* [About this task]
Please restate the data word for word, leaving out no line.

* [Records to use]
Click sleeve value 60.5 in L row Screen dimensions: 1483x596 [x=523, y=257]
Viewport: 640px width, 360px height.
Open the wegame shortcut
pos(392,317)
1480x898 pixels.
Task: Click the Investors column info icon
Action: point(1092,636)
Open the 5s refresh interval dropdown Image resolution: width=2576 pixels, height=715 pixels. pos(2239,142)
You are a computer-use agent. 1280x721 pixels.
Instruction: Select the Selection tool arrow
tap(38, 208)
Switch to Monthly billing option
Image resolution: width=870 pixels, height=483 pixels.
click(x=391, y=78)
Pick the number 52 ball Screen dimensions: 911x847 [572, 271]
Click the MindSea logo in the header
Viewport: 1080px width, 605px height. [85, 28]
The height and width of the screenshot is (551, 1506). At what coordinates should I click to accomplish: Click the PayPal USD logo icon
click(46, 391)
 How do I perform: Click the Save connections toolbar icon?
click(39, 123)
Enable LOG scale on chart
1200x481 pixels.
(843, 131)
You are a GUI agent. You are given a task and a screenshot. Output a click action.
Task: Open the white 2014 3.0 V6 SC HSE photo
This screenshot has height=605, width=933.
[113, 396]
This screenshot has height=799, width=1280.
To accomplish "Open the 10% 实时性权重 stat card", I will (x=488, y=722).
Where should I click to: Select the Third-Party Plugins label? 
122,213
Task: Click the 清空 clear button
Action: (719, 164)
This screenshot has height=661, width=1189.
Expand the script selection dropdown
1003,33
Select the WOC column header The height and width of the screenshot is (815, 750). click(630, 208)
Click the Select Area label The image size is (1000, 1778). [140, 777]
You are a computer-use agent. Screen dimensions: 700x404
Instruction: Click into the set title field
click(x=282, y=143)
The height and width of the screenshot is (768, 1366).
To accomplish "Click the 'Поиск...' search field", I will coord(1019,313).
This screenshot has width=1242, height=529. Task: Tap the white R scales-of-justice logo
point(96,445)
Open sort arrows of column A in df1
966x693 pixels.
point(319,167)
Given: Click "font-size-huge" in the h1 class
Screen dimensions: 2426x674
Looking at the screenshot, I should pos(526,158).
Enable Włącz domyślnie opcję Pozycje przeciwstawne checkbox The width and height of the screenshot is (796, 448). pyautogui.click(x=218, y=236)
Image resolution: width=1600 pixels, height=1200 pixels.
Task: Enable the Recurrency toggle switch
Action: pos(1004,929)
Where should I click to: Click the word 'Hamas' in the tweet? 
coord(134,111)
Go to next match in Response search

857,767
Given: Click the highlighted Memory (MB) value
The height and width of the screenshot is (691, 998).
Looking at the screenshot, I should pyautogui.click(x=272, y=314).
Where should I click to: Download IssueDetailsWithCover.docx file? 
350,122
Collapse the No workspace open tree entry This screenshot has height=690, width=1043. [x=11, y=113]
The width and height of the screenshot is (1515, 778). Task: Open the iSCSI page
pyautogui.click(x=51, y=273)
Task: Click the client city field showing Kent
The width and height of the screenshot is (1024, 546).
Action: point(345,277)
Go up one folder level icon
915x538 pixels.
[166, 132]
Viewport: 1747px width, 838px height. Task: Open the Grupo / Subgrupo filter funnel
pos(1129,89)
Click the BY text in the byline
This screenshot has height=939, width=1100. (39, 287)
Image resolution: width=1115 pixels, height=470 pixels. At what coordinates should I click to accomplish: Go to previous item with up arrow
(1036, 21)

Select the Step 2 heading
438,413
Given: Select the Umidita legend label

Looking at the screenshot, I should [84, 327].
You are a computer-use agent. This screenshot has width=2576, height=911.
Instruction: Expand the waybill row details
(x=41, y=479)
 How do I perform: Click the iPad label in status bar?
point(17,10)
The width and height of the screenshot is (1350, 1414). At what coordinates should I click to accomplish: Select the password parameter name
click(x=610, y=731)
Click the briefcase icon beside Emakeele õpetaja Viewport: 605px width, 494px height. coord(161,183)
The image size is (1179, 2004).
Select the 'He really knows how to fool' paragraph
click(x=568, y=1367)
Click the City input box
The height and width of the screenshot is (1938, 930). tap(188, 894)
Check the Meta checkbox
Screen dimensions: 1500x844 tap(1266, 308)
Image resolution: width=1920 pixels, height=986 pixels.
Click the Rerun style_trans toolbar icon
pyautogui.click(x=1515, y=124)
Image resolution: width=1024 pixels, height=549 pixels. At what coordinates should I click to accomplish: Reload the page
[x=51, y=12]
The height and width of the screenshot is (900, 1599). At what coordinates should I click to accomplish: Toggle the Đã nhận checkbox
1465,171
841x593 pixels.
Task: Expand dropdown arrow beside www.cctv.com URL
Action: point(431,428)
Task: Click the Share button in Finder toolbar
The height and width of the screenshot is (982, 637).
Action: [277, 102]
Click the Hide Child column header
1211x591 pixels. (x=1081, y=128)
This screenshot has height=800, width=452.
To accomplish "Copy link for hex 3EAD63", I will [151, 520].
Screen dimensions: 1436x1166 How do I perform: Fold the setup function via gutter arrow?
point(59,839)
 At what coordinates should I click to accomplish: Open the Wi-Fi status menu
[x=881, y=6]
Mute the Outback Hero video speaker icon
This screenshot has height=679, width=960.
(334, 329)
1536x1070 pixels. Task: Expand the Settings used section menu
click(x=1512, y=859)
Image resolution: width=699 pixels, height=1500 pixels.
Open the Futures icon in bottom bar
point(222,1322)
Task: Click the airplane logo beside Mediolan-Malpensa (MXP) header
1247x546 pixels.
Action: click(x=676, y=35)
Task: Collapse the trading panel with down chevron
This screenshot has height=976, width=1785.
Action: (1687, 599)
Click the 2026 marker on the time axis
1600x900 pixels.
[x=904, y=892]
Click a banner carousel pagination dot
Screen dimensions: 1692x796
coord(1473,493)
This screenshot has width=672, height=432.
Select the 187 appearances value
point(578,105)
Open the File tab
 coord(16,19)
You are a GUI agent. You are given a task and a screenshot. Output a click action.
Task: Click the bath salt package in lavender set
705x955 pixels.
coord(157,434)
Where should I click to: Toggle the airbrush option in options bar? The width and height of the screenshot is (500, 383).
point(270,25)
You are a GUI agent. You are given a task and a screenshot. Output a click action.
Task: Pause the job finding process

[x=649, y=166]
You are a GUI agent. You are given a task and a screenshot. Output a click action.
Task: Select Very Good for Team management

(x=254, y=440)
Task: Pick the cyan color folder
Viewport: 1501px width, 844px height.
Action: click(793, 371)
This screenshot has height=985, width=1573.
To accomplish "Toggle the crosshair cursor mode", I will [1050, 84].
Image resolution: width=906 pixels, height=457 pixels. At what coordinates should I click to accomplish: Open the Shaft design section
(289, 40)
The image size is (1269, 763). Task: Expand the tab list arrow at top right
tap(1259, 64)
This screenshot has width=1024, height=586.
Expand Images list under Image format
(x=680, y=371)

* [Result of this task]
Click sleeve value 60.5 in L row Screen dimensions: 1483x596 [x=523, y=257]
Viewport: 640px width, 360px height.
Open the wegame shortcut
pos(392,317)
1480x898 pixels.
Task: Click the Investors column info icon
Action: point(1092,636)
Open the 5s refresh interval dropdown Image resolution: width=2576 pixels, height=715 pixels. pos(2239,142)
You are a computer-use agent. 1280x721 pixels.
Instruction: Select the Selection tool arrow
tap(38, 208)
Switch to Monthly billing option
Image resolution: width=870 pixels, height=483 pixels.
click(x=391, y=78)
Pick the number 52 ball Screen dimensions: 911x847 [572, 271]
Click the MindSea logo in the header
Viewport: 1080px width, 605px height. [85, 28]
The height and width of the screenshot is (551, 1506). At what coordinates should I click to accomplish: Click the PayPal USD logo icon
click(46, 391)
 How do I perform: Click the Save connections toolbar icon?
click(39, 123)
Enable LOG scale on chart
1200x481 pixels.
(843, 131)
You are a GUI agent. You are given a task and a screenshot. Output a click action.
Task: Open the white 2014 3.0 V6 SC HSE photo
This screenshot has height=605, width=933.
[113, 396]
This screenshot has height=799, width=1280.
To accomplish "Open the 10% 实时性权重 stat card", I will (x=488, y=722).
Where should I click to: Select the Third-Party Plugins label? 
122,213
Task: Click the 清空 clear button
Action: (719, 164)
This screenshot has height=661, width=1189.
Expand the script selection dropdown
1003,33
Select the WOC column header The height and width of the screenshot is (815, 750). click(630, 208)
Click the Select Area label The image size is (1000, 1778). [140, 777]
You are a computer-use agent. Screen dimensions: 700x404
Instruction: Click into the set title field
click(x=282, y=143)
The height and width of the screenshot is (768, 1366).
To accomplish "Click the 'Поиск...' search field", I will coord(1019,313).
This screenshot has width=1242, height=529. Task: Tap the white R scales-of-justice logo
point(96,445)
Open sort arrows of column A in df1
966x693 pixels.
point(319,167)
Given: Click "font-size-huge" in the h1 class
Screen dimensions: 2426x674
Looking at the screenshot, I should pos(526,158).
Enable Włącz domyślnie opcję Pozycje przeciwstawne checkbox The width and height of the screenshot is (796, 448). pyautogui.click(x=218, y=236)
Image resolution: width=1600 pixels, height=1200 pixels.
Task: Enable the Recurrency toggle switch
Action: pos(1004,929)
Where should I click to: Click the word 'Hamas' in the tweet? 
coord(134,111)
Go to next match in Response search

857,767
Given: Click the highlighted Memory (MB) value
The height and width of the screenshot is (691, 998).
Looking at the screenshot, I should pyautogui.click(x=272, y=314).
Where should I click to: Download IssueDetailsWithCover.docx file? 
350,122
Collapse the No workspace open tree entry This screenshot has height=690, width=1043. [x=11, y=113]
The width and height of the screenshot is (1515, 778). Task: Open the iSCSI page
pyautogui.click(x=51, y=273)
Task: Click the client city field showing Kent
The width and height of the screenshot is (1024, 546).
Action: point(345,277)
Go up one folder level icon
915x538 pixels.
[166, 132]
Viewport: 1747px width, 838px height. Task: Open the Grupo / Subgrupo filter funnel
pos(1129,89)
Click the BY text in the byline
This screenshot has height=939, width=1100. (39, 287)
Image resolution: width=1115 pixels, height=470 pixels. At what coordinates should I click to accomplish: Go to previous item with up arrow
(1036, 21)

Select the Step 2 heading
438,413
Given: Select the Umidita legend label

Looking at the screenshot, I should [84, 327].
You are a computer-use agent. This screenshot has width=2576, height=911.
Instruction: Expand the waybill row details
(x=41, y=479)
 How do I perform: Click the iPad label in status bar?
point(17,10)
The width and height of the screenshot is (1350, 1414). At what coordinates should I click to accomplish: Select the password parameter name
click(x=610, y=731)
Click the briefcase icon beside Emakeele õpetaja Viewport: 605px width, 494px height. coord(161,183)
The image size is (1179, 2004).
Select the 'He really knows how to fool' paragraph
click(x=568, y=1367)
Click the City input box
The height and width of the screenshot is (1938, 930). tap(188, 894)
Check the Meta checkbox
Screen dimensions: 1500x844 tap(1266, 308)
Image resolution: width=1920 pixels, height=986 pixels.
Click the Rerun style_trans toolbar icon
pyautogui.click(x=1515, y=124)
Image resolution: width=1024 pixels, height=549 pixels. At what coordinates should I click to accomplish: Reload the page
[x=51, y=12]
The height and width of the screenshot is (900, 1599). At what coordinates should I click to accomplish: Toggle the Đã nhận checkbox
1465,171
841x593 pixels.
Task: Expand dropdown arrow beside www.cctv.com URL
Action: point(431,428)
Task: Click the Share button in Finder toolbar
The height and width of the screenshot is (982, 637).
Action: [277, 102]
Click the Hide Child column header
1211x591 pixels. (x=1081, y=128)
This screenshot has height=800, width=452.
To accomplish "Copy link for hex 3EAD63", I will [151, 520].
Screen dimensions: 1436x1166 How do I perform: Fold the setup function via gutter arrow?
point(59,839)
 At what coordinates should I click to accomplish: Open the Wi-Fi status menu
[x=881, y=6]
Mute the Outback Hero video speaker icon
This screenshot has height=679, width=960.
(334, 329)
1536x1070 pixels. Task: Expand the Settings used section menu
click(x=1512, y=859)
Image resolution: width=699 pixels, height=1500 pixels.
Open the Futures icon in bottom bar
point(222,1322)
Task: Click the airplane logo beside Mediolan-Malpensa (MXP) header
1247x546 pixels.
Action: click(x=676, y=35)
Task: Collapse the trading panel with down chevron
This screenshot has height=976, width=1785.
Action: (1687, 599)
Click the 2026 marker on the time axis
1600x900 pixels.
[x=904, y=892]
Click a banner carousel pagination dot
Screen dimensions: 1692x796
coord(1473,493)
This screenshot has width=672, height=432.
Select the 187 appearances value
point(578,105)
Open the File tab
 coord(16,19)
You are a GUI agent. You are given a task and a screenshot. Output a click action.
Task: Click the bath salt package in lavender set
705x955 pixels.
coord(157,434)
Where should I click to: Toggle the airbrush option in options bar? The width and height of the screenshot is (500, 383).
point(270,25)
You are a GUI agent. You are given a task and a screenshot. Output a click action.
Task: Pause the job finding process

[x=649, y=166]
You are a GUI agent. You are given a task and a screenshot. Output a click action.
Task: Select Very Good for Team management

(x=254, y=440)
Task: Pick the cyan color folder
Viewport: 1501px width, 844px height.
Action: click(793, 371)
This screenshot has height=985, width=1573.
To accomplish "Toggle the crosshair cursor mode", I will [1050, 84].
Image resolution: width=906 pixels, height=457 pixels. At what coordinates should I click to accomplish: Open the Shaft design section
(289, 40)
The image size is (1269, 763). Task: Expand the tab list arrow at top right
tap(1259, 64)
This screenshot has width=1024, height=586.
Expand Images list under Image format
(x=680, y=371)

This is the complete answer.